London-based Can Communicate is nearing completion of a challenging Stereo3D project for the UK's Channel 4 Television. The project involves the complete production of four one hour Stereo3D programs, and also the processing of three full length Stereo3D movies. Two of the documentaries go under the banner 'The Queen in 3D' and feature footage shot in the last couple of months as well as rare Stereo3D footage from 'Royal Review' which was shot on film in 1953 at the Coronation. The latter is being aired in public for the very first time, having languished deep in the BFI archive for the last 50 years. Both films are co-productions with Renegade Pictures. All the Stereo3D correction and grading is being carried out on Can Communicate's Quantel Pablo color correction and finishing system.
Channel Four will broadcast the programs throughout the week of 16th November. It will utilise ColorCode display and viewing technology, a development of anaglyph which gives superior results and also allows viewers without glasses to view the material in 2D without the ghosting usually associated with anaglyph. Millions of pairs of ColorCode viewing glasses are being distributed through one of the UK's leading supermarket chains.
The timescale for production is extremely tight, with Stereo3D online and correction work only started on 19th October. But thanks to the power of Pablo, and Can Communicate's three Pablo stereographers working round the clock, Can Communicate is well on target to complete all the work in time. "The beauty of Quantel is that if you shoot it right you can do it in realtime in post," says Can Communicate partner, David Wooster.
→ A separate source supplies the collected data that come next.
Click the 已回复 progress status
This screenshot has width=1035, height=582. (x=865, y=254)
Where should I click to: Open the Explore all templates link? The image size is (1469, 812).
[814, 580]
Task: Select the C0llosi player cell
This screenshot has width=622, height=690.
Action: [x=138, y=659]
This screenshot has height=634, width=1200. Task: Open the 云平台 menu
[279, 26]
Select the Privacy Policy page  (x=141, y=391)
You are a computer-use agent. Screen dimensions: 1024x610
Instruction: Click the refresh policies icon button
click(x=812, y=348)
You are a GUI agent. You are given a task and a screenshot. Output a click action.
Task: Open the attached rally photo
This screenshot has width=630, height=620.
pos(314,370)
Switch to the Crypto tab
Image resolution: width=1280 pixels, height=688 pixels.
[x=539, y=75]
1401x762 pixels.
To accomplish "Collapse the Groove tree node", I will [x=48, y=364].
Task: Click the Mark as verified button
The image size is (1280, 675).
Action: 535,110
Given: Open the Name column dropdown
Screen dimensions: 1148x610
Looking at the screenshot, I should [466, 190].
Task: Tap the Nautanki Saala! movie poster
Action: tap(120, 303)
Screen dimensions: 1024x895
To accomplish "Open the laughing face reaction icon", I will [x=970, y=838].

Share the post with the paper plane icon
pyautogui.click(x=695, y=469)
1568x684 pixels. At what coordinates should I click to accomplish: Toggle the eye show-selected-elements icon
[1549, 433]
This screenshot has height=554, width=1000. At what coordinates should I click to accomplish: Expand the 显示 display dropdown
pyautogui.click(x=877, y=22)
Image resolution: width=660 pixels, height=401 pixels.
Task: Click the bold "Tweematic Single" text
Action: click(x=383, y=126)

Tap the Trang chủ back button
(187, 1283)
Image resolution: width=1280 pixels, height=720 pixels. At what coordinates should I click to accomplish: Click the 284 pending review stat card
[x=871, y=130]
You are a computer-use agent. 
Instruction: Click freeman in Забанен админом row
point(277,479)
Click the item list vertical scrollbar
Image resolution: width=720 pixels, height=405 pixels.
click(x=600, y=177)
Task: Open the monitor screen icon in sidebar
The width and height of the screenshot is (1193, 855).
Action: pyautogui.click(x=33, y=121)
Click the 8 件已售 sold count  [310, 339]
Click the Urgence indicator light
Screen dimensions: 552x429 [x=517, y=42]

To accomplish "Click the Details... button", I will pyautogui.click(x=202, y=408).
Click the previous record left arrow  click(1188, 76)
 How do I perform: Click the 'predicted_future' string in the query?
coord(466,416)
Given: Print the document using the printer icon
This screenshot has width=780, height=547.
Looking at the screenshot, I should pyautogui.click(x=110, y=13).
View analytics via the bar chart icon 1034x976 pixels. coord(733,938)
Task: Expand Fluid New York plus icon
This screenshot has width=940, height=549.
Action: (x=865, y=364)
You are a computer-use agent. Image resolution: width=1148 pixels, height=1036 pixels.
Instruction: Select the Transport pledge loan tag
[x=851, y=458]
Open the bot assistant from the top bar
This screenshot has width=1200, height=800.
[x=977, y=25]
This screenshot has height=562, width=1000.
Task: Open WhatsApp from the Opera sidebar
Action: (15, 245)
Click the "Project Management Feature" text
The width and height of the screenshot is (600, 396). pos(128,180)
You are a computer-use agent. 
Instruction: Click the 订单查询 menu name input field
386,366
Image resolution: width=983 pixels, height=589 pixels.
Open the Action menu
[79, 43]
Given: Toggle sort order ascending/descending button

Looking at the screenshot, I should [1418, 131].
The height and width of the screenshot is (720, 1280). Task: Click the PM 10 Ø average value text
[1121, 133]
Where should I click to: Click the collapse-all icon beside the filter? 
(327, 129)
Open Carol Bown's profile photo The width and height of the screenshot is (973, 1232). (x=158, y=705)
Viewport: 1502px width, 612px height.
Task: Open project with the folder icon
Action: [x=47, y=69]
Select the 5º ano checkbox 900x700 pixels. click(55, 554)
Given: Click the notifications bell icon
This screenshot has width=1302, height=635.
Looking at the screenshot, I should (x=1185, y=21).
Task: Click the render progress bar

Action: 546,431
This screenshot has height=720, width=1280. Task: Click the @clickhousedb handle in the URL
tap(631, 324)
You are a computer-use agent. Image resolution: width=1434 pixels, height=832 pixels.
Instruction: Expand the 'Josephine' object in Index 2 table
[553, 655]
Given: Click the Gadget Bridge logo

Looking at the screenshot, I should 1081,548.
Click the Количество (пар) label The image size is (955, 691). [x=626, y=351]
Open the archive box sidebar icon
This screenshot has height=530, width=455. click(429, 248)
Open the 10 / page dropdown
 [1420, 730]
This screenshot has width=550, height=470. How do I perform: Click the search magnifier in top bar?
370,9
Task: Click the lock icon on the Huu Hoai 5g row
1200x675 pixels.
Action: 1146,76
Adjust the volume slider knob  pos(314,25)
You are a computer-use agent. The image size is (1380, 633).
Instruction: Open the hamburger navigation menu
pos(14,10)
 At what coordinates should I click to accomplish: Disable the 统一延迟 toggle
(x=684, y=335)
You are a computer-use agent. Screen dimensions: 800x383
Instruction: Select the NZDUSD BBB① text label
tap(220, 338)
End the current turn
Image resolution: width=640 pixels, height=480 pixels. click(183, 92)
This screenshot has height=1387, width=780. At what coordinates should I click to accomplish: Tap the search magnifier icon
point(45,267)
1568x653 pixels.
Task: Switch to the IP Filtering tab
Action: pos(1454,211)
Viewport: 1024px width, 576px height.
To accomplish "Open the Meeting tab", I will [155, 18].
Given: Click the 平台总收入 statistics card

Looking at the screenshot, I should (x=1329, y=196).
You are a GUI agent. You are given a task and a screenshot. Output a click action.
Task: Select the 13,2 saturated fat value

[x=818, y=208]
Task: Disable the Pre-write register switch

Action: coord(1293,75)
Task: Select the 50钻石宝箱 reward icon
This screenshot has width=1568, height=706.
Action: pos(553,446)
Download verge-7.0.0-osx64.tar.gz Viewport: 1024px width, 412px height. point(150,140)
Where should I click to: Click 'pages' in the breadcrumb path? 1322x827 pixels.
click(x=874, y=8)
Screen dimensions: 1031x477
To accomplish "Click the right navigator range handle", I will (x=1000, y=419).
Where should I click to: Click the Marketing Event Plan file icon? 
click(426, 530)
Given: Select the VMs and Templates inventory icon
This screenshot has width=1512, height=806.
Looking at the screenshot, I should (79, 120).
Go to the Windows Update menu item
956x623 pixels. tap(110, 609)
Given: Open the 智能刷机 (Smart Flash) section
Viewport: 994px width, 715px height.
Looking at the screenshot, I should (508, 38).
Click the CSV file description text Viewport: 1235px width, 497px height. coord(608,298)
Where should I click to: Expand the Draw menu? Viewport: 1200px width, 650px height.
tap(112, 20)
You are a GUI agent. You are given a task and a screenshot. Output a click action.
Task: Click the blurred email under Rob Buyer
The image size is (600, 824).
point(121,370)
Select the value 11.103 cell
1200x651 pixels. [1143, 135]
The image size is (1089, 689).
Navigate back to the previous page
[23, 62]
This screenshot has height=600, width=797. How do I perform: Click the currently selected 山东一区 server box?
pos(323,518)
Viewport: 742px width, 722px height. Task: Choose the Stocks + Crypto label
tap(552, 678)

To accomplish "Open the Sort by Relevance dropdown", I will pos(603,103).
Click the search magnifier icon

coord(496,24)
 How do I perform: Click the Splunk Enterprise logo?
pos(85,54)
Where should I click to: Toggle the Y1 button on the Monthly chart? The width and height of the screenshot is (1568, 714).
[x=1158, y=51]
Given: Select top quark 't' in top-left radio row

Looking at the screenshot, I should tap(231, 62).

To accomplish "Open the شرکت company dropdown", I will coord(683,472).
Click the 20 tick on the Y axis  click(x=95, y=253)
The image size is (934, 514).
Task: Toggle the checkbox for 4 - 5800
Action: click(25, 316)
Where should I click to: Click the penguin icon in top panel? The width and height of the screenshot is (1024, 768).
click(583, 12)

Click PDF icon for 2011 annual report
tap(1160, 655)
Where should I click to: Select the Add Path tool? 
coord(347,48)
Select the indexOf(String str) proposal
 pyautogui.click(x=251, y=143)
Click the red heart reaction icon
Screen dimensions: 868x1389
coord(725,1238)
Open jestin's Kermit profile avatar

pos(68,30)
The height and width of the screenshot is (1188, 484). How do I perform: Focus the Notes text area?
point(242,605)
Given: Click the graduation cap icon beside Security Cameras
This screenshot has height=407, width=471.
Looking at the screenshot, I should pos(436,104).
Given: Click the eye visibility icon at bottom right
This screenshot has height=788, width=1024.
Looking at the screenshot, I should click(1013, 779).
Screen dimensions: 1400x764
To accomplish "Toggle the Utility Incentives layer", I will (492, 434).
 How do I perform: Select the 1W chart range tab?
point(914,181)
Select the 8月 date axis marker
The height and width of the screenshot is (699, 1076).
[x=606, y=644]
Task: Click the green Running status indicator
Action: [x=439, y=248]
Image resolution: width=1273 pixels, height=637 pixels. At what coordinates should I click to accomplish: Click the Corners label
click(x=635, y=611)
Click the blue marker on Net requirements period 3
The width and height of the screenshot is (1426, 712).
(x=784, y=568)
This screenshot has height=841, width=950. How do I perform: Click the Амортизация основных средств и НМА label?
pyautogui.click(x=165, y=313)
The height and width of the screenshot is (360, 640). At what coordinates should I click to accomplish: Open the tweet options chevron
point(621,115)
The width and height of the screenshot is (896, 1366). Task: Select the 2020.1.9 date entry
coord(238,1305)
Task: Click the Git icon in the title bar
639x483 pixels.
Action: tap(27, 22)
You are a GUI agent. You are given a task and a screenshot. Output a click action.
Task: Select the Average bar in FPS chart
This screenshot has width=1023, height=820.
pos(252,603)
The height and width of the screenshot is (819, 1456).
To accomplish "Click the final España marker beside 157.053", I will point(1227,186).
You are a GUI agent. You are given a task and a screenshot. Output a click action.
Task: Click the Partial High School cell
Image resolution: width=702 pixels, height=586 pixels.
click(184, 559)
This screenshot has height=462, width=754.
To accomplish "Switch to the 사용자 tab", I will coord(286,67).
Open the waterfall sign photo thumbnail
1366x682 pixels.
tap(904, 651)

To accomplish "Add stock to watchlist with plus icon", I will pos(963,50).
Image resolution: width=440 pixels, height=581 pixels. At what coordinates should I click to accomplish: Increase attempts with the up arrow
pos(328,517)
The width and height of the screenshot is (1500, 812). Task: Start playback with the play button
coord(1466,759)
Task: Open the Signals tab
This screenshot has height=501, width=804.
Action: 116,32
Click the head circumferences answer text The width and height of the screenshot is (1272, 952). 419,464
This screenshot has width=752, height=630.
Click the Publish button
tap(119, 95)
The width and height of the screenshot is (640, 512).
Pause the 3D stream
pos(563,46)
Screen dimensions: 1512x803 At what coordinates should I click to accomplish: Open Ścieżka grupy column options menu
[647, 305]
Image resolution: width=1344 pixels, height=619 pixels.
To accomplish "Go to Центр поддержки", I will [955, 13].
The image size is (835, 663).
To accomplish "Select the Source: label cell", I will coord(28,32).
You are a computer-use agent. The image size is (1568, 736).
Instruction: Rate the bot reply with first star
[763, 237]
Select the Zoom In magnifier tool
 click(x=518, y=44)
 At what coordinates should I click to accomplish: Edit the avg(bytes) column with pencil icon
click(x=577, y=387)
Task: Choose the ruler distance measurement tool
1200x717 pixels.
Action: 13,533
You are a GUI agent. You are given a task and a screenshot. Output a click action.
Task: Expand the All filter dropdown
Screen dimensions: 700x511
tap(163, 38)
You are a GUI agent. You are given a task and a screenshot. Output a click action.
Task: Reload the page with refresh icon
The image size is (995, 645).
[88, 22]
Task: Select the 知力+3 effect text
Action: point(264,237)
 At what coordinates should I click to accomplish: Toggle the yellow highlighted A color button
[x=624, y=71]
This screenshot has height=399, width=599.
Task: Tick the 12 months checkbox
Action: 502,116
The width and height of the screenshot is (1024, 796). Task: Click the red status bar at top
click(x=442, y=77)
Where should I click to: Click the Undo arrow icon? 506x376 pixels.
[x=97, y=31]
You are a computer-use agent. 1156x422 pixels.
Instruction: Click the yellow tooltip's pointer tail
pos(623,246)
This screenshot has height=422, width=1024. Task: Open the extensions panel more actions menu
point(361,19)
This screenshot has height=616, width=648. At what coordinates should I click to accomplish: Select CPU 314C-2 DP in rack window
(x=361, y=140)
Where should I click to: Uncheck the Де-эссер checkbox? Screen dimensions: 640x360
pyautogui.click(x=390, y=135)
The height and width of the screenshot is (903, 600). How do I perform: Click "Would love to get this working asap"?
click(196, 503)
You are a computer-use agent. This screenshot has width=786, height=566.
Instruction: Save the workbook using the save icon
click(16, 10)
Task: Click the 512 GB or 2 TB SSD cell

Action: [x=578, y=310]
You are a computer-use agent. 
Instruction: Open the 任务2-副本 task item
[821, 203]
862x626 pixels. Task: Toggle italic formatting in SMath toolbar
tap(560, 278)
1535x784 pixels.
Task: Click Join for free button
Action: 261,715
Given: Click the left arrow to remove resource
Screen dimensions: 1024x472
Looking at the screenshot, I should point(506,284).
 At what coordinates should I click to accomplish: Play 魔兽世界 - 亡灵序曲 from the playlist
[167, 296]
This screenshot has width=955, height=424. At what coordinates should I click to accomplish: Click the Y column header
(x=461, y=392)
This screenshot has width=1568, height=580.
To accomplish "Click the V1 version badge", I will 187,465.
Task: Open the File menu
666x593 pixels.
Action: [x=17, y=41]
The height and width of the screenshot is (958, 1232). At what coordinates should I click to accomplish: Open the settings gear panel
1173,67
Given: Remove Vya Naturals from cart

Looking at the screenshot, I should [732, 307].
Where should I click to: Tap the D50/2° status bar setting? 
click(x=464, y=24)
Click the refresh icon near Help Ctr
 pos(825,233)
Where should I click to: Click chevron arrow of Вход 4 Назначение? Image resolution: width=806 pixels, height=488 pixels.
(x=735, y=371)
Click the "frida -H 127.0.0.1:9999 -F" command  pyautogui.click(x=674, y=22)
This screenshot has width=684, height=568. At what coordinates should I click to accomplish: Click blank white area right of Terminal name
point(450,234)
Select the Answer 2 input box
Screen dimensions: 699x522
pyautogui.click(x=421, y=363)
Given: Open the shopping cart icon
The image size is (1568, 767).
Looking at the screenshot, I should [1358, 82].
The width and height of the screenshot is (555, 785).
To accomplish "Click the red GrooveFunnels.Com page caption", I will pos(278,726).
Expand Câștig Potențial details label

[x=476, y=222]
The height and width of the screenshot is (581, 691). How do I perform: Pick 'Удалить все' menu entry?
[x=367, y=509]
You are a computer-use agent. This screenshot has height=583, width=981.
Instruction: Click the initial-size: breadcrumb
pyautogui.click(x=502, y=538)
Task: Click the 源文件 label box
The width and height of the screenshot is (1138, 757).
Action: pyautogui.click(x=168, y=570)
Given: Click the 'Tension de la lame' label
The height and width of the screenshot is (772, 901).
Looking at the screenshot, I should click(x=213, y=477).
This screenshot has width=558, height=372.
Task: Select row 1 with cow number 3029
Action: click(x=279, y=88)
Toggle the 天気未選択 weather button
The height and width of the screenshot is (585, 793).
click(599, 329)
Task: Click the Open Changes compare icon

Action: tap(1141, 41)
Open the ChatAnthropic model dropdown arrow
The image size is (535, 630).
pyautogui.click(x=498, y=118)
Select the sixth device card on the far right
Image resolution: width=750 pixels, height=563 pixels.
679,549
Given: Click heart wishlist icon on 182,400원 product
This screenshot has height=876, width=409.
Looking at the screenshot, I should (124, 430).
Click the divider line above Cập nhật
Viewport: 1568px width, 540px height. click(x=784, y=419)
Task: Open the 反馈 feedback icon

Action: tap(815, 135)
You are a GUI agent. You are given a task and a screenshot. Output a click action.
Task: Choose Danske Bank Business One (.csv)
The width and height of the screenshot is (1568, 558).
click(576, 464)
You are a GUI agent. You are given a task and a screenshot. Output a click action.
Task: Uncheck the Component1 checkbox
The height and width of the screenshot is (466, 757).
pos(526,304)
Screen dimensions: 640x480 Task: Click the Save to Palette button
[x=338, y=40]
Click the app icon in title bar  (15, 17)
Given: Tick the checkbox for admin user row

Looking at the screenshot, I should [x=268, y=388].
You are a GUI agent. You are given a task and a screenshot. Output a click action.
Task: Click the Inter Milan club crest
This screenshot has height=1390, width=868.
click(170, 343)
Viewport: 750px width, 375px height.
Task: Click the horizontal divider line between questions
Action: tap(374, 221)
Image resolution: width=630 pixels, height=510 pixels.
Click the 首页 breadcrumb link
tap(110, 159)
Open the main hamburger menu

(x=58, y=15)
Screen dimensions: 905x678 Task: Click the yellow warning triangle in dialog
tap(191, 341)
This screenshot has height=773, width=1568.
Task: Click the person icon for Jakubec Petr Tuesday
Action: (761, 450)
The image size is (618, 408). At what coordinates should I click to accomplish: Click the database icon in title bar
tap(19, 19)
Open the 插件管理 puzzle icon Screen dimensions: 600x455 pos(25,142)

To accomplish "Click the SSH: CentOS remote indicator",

The documentary using the 1953 stereo3D material of the Queen is the centrepiece of the week's broadcasting, and the trigger that persuaded Channel 4 to undertake the whole venture. It was shot by Bob Angel and Arthur Wooster (father of David Wooster), who developed considerable expertise in Stereo3D production and put all those skills to use in producing their film. David Wooster went in search of the film at the BFI after his father told him about it in 2007.
"Very few people understand shooting or posting 3D," adds David Wooster. "My father clearly did though, and the principles of good 3D remain the same today as they were in 1953. It's all about being meticulous in the set-ups and not asking the audience to work too hard to watch the film, which means the choreography needs to be much slower paced in terms of edits than it might be in a 2D production.
"Great care also has to be taken over color balance between the eyes," Wooster continues, "and the Pablo has great tools to help with this in the hands of an experienced 3D grader. In fact good grading can considerably enhance the 3D experience by helping to add depth to the image. If they'd had a Quantel Pablo in 1953, they would have produced a perfect Stereo3D result!"
This project also represents the first use of eMotion Engines' Pure+ restoration application integrated into Quantel's Pablo to eliminate the dust, sparkle and flicker from the footage. The result of all the work, according to Wooster, is a brilliant Stereo3D experience that he likens to "looking at living history through a window".
The second 'Queen in 3D' documentary follows the Queen today. This includes considerable Stereo3D footage shot by Can Communicate in the grounds of Buckingham Palace and at other Royal events. The third original Stereo3D program is a Derren Brown-hosted magic show, and the final one a compilation of clips from a number of Stereo3D movies old and new, much of which required considerable correction. Both of these were produced in association with Objective Production Company. The three movies that complete the week were also processed through Pablo at Can Communicate and include the Hannah Montana concert tour movie from 2008 (originally posted on Pablo at FotoKem in Los Angeles) and two 1970s 3D films, Flesh for Frankenstein and Friday the 13th Part 3. The latter films required considerable 3D correction in Pablo to fix 3D problems that simply couldn't be corrected at the time they were made.
The final word goes to David Wooster. "Pulling this off in the timeframe is an absolute miracle! We couldn't have done it without our very dedicated, creative staff and also the Quantel Pablo."